The premise of minimally invasive (“band-aid” per it’s M2H2H promotion) surgery is naturally attractive to all in need of surgical intervention. The validity of this concept for the individual patient does however require two things:
A well-informed patient.
A discriminating and ethical surgeon.
When these are joined together the resultcan be a piece of good fortune for the patient.
Case Example: R.B., a 84 year old female with a degenerative spondylolisthesis at the lumbar 4-5 level became suddenly incapacitated by right thigh pain. MRI showed a herniated disc fragment extruded laterally into the intervertebral foramen at the level of the listhesis. Percutaneous AMD plucked out the fragment, relieved the patient’s pain, and returned her to comfort. She required no further spine care during her remaining 4 years of life.
On the other hand significant misrepresentation exists in the area of minimally invasive surgery. This is particularly true in the emergence of “Pain Management Center” procedure mills. Because the term “laser” has become a “buzz word” endoscopic spinal laser procedures have become particularly notorious in the excessive charge and unnecessary surgery departments.

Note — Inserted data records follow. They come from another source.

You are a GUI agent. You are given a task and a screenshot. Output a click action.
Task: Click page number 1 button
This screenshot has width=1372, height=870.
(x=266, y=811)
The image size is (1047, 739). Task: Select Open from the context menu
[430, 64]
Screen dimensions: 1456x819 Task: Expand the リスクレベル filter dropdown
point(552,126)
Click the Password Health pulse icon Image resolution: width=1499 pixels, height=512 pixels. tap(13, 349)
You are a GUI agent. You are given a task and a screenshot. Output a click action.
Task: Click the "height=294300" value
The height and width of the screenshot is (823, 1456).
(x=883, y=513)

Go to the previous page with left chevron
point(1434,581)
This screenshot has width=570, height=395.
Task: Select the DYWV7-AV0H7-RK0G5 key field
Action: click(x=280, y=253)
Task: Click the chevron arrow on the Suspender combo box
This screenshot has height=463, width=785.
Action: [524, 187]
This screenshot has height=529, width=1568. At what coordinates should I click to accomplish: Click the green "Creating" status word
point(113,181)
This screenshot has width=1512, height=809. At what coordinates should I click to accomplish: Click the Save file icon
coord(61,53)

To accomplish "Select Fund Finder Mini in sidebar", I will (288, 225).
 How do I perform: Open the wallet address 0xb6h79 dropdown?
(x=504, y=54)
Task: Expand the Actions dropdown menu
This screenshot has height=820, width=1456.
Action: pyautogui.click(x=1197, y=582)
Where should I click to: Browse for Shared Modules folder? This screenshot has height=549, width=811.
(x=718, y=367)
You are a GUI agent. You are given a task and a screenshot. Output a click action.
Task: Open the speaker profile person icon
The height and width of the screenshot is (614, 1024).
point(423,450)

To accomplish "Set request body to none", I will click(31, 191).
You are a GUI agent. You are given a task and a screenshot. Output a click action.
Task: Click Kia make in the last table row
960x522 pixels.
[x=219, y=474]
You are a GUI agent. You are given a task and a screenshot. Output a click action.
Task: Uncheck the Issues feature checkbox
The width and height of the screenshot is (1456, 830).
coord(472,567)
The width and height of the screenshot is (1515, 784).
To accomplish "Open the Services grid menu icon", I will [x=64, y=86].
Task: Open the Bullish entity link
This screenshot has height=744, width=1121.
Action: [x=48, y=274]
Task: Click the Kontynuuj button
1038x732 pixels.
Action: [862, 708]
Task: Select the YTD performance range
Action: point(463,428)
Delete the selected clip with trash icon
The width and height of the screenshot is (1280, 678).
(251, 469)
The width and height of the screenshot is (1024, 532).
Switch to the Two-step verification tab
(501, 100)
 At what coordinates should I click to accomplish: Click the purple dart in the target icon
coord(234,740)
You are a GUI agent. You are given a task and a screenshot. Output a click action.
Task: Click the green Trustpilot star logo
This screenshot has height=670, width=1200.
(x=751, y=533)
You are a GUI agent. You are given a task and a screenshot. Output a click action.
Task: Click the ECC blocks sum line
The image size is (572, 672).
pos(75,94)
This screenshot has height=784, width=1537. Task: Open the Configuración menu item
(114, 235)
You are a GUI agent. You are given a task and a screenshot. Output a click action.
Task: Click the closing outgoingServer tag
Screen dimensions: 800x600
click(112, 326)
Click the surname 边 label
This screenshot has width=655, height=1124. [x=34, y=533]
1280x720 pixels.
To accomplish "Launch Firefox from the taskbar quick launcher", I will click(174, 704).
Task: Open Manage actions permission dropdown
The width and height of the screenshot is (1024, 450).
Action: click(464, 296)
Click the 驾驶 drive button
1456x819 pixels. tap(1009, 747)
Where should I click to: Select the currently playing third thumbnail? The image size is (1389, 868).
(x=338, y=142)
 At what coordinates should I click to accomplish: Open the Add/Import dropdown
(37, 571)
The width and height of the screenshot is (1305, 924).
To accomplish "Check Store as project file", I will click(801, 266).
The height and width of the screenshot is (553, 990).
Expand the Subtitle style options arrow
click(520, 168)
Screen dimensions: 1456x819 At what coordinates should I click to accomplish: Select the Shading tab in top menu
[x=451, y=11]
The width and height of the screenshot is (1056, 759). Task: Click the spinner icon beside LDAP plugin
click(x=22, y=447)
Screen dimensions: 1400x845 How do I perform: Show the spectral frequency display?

Multiple procedures (each costing over 5 figures) have been reported being performed on the same patient.
The minimally invasive area of spine care is inherently attractive to the consumer, as is a bright light to a moth. The patient, however, needs to be more discriminating. When all is said and done a microsurgical discectomy or microdiscectomy remains the over-all, well-establishes standard of care.